Wednesday, February 23, 2011

SG Market Analysis -- 23rd Feb 11

Global markets have been sold down lately due to the middle-east situation with the latest Libya with a possibility of developing into a civil war case.  Unlike the case of Egypt whereby issue was resolved once the President agreed to step down.  Libya's leader Qaddafi is determined to stop the riot even with the use of forces and he will not step down to resolve the issue.  Unlike Egypt, Libya is a oil-riched country and the unrest has brought concern on the global production of crude oil which will affect the global economy.  Potentially the unrest in Libya could further spread to other oil producing countries in the middle east and that will have further impact on global economy.

US was able to intervene to settle the Egypt issue but not the case of Libya as Libya is unfriendly towards the US politically and that make the unrest more difficult to resolve.

The middle east saga if cannot be contained might bring the existing global economy from recovery mode back to recession ( with case of wars been developed ).

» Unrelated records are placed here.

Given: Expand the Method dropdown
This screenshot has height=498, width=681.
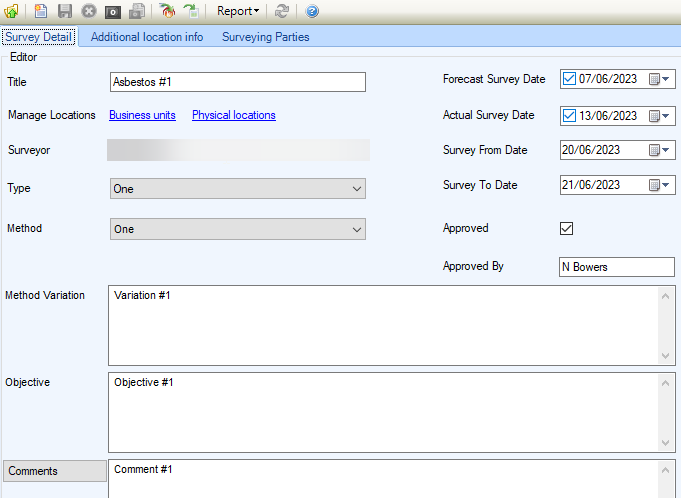Looking at the screenshot, I should point(357,229).
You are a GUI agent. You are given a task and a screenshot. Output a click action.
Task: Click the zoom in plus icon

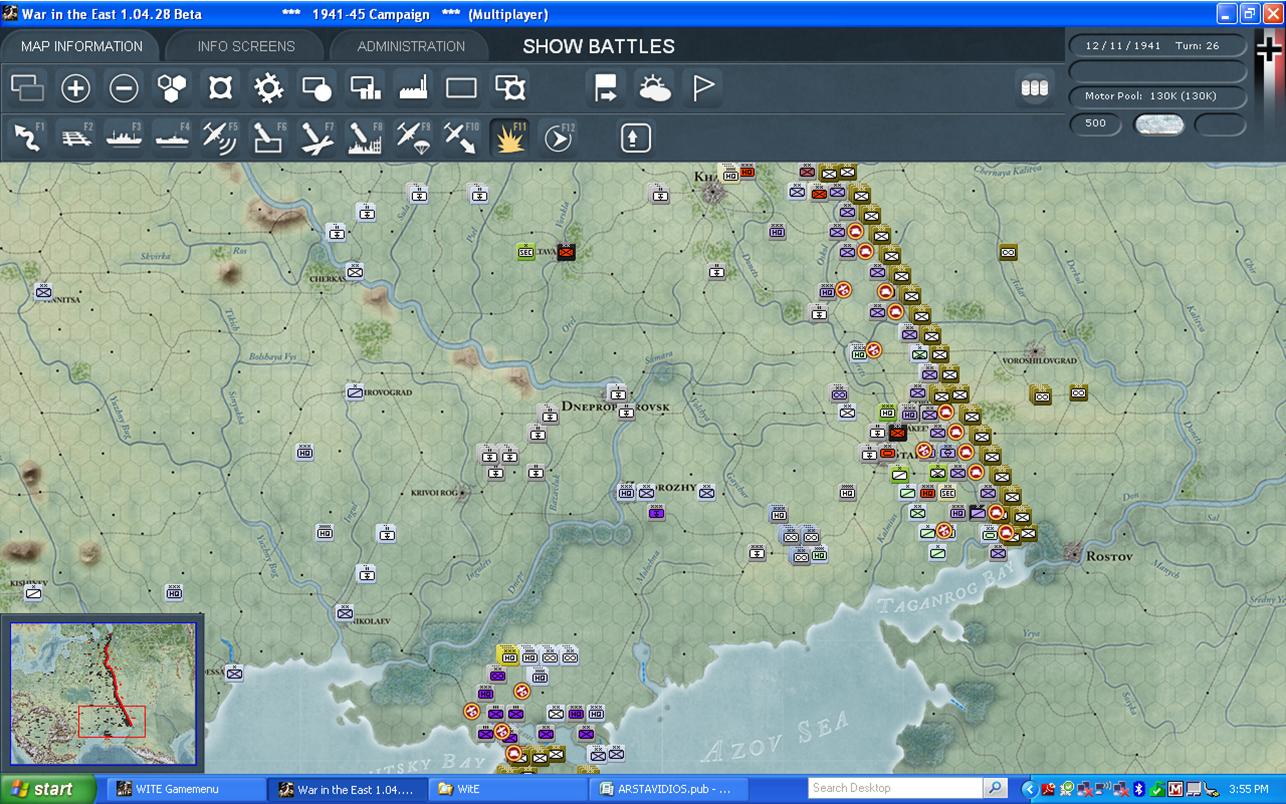tap(76, 89)
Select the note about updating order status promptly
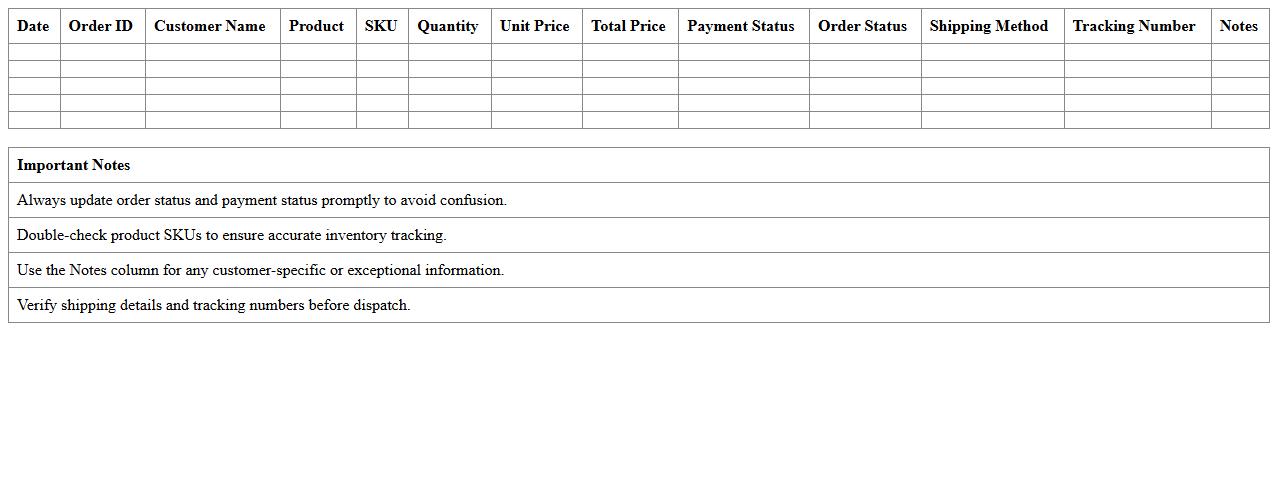The image size is (1278, 501). click(x=262, y=200)

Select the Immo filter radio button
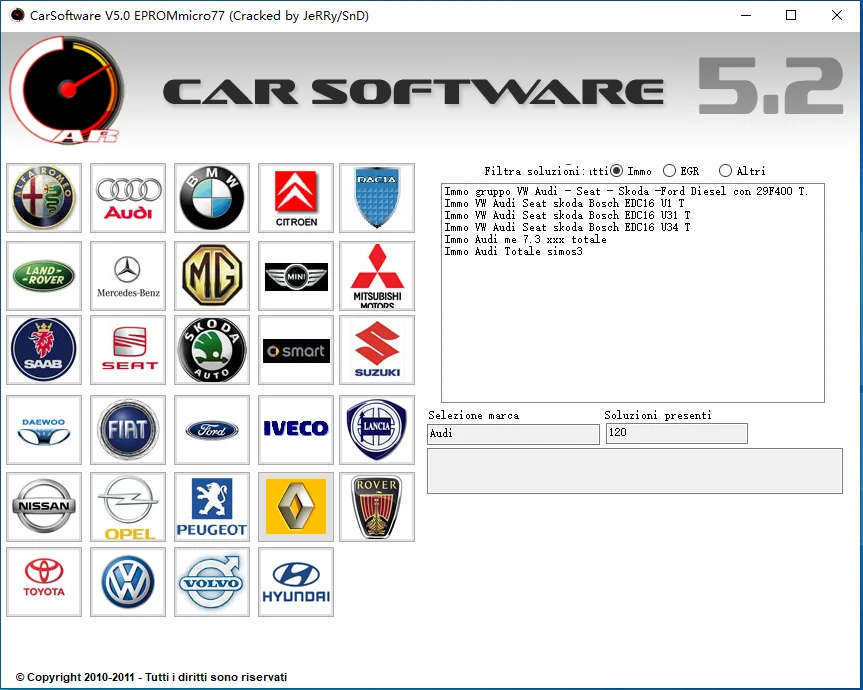pos(616,171)
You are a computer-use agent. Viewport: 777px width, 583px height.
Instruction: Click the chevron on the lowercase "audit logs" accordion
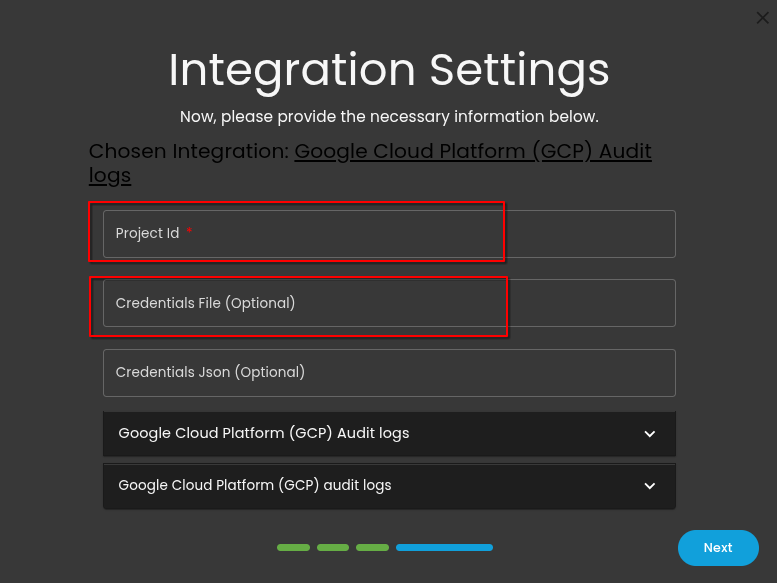point(650,486)
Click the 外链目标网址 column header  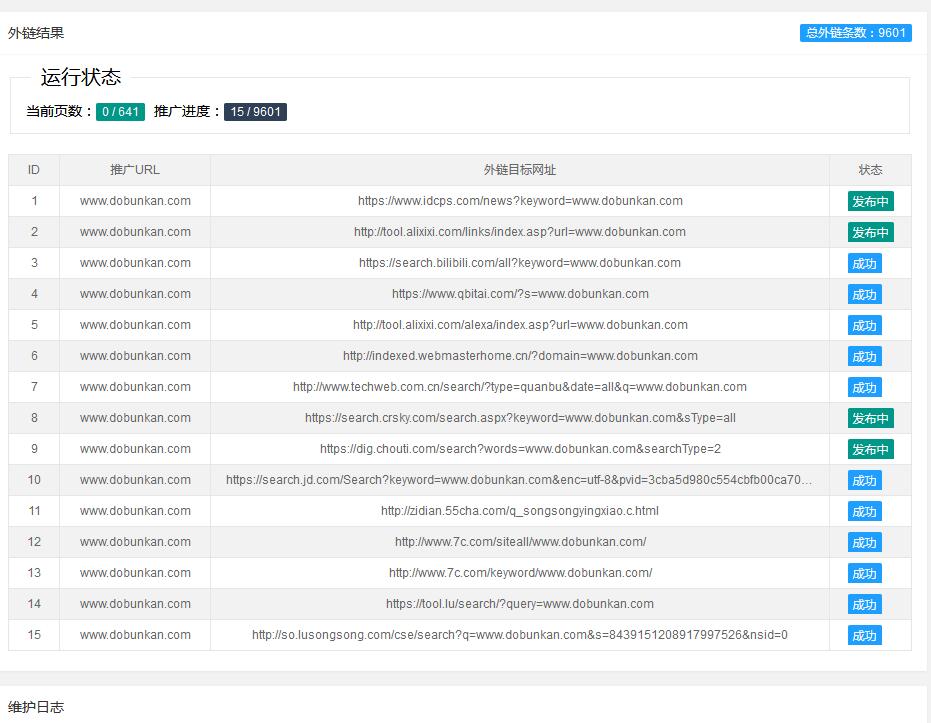pos(520,170)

On the brighten side, China recent inflation data showing sign of cooling down after several rounds of cooling measures being introduced.  China need to bring the inflation down to controllable level and with that perhaps another 1 or 2 more rounds of rate hike or more hike in bank reserve ratio is possible within the 1H2011.  China being the world #2 economy country if is able to bring inflation under control, should re-focus on its economic growth again and that would help the recovery of global economy.  China market since after CNY was on a rally and managed to reverse a downtrend established since last year and that could signal something important coupling with the recent taming inflation data.  Stock market as a forwards indicator of economy could signal that China could be able to bring inflation under control and re-focus back on economy growth 6 months later.

Global stock markets would have the above 2 opposite issue to track for the time being.

Technically speaking, STI 2,400 is the bear market lines and 3,460 is the bull market lines.  In between STI is considered consolidation market.  A drop below 2,400 would indicate Singapore economy back to recession.  A break of 3,460 would indicate Singapore economy are fully back to the 2007 pre-crisis days.

In between 2,700 is another level that worth watching.  This level indicates a "technical recession" level.  A drop to 2,700 could mean Singapore is experiencing technical recession.  Technical recession means contraction of economy for 2 consecutive quarters ( the real economy still can be a positive figure though ).

With middle-east unrest which could indirectly affect Singapore economy, the scenario of technical recession is possible which means downside for STI could go to 2,700.

On the other hands, if China is able to bring inflation under control and re-focus back to economy growth, leading Asia countries, the upside of STI hitting 3,460 is also possible.

At the moment, still unclear of which but biased towards the downside more.